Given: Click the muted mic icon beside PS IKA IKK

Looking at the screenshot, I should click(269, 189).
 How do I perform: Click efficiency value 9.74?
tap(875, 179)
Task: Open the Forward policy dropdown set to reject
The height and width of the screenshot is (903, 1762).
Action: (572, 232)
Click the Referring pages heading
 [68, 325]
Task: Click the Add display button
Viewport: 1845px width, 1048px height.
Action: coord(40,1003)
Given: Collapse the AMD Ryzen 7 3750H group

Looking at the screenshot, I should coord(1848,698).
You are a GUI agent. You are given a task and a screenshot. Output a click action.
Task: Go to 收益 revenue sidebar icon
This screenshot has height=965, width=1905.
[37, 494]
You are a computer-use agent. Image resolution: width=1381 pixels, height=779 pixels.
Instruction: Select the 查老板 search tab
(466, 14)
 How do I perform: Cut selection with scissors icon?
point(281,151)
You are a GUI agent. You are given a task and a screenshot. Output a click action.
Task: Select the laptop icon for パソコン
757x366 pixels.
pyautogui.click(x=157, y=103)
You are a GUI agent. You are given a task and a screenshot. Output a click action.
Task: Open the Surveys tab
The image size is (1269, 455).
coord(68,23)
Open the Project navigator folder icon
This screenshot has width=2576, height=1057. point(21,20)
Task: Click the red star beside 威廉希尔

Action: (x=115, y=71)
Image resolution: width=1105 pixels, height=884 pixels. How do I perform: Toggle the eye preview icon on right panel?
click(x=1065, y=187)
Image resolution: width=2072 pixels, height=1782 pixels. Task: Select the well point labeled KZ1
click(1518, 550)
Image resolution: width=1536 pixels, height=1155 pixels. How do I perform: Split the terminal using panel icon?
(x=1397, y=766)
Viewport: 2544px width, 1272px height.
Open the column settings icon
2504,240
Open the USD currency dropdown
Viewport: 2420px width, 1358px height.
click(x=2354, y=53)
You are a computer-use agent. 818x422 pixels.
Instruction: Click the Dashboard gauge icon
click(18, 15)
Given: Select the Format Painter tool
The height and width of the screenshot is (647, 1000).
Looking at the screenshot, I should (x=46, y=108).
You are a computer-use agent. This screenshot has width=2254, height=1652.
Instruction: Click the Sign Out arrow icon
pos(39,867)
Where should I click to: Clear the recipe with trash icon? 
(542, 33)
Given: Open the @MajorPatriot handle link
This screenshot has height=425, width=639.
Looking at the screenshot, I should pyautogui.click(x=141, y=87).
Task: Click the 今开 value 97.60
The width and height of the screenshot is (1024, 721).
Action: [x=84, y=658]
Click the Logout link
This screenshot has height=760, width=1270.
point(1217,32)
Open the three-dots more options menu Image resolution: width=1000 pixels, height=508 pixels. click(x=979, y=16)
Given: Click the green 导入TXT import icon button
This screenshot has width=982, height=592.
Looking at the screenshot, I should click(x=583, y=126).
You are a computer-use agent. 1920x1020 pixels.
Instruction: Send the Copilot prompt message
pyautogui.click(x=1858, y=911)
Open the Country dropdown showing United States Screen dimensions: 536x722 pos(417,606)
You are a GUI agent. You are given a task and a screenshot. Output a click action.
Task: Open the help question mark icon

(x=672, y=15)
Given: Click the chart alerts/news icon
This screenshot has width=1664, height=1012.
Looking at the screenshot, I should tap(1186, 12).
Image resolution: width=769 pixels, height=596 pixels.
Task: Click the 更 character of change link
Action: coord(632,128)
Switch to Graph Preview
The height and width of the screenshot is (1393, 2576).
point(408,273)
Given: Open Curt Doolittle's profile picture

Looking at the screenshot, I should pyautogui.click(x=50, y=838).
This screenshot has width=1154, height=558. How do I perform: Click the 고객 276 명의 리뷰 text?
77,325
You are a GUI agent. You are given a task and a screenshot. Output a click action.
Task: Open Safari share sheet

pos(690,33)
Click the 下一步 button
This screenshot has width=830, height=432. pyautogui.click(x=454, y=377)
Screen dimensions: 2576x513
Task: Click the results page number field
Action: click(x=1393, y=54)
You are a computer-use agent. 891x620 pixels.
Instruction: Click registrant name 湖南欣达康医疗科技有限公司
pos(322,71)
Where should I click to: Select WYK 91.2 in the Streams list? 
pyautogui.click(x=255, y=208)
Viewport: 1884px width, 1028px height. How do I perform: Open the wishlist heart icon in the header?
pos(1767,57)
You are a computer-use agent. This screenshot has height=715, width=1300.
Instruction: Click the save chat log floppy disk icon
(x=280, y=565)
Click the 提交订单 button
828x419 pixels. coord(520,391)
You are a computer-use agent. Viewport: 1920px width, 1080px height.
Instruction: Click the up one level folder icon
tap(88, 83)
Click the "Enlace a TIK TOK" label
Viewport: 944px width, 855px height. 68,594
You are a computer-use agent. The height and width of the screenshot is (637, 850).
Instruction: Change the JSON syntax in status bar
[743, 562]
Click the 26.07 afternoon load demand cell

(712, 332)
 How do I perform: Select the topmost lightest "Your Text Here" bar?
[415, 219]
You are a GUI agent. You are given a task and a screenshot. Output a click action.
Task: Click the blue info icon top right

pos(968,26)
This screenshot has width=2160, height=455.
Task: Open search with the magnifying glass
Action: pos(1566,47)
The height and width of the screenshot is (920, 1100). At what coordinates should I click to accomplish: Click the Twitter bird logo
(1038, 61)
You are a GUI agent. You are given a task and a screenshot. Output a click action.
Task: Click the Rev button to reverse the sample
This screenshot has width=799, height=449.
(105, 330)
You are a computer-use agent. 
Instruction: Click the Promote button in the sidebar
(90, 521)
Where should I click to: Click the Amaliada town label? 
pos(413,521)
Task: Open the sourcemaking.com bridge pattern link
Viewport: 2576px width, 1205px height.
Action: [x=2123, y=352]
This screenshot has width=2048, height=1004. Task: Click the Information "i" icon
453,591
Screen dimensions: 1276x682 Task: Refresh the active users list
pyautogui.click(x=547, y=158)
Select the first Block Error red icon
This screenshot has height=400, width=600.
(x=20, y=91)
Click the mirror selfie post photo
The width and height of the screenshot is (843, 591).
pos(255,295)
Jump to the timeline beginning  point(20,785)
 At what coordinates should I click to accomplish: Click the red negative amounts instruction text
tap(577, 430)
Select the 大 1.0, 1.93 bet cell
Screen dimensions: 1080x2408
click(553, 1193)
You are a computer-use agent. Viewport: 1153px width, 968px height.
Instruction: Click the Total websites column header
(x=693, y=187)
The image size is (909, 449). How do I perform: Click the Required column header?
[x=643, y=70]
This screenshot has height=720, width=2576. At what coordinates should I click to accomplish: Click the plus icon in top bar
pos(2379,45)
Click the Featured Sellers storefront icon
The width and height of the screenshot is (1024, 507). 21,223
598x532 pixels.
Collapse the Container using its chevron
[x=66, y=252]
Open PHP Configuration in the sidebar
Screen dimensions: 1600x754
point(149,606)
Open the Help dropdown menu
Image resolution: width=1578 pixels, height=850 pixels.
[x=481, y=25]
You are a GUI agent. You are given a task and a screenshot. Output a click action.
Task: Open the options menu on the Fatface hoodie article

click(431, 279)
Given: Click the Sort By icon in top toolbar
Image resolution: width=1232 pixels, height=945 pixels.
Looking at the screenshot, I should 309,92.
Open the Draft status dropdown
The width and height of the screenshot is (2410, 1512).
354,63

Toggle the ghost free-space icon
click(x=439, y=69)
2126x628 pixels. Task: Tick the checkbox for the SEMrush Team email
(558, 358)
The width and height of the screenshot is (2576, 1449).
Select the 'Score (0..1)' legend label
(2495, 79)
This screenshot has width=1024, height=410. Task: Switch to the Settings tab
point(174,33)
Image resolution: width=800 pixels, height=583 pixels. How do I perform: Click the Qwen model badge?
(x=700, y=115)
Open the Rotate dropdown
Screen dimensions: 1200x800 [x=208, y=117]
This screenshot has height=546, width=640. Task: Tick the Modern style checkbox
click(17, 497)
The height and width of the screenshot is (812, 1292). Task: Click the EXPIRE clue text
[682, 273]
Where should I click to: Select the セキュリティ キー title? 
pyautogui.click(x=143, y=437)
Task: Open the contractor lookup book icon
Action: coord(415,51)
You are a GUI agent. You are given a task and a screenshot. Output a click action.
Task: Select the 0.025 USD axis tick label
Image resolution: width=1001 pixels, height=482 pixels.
_ _ _ _
Requirement:
Can you copy, word for word, every line in the items above from the one containing "Where should I click to: Clear" down to the one containing "Open the three-dots", both included?

Exercise response:
Where should I click to: Clear the recipe with trash icon? 
(542, 33)
Given: Open the @MajorPatriot handle link
This screenshot has height=425, width=639.
Looking at the screenshot, I should pyautogui.click(x=141, y=87).
Task: Click the 今开 value 97.60
The width and height of the screenshot is (1024, 721).
Action: [x=84, y=658]
Click the Logout link
This screenshot has height=760, width=1270.
point(1217,32)
Open the three-dots more options menu Image resolution: width=1000 pixels, height=508 pixels. click(x=979, y=16)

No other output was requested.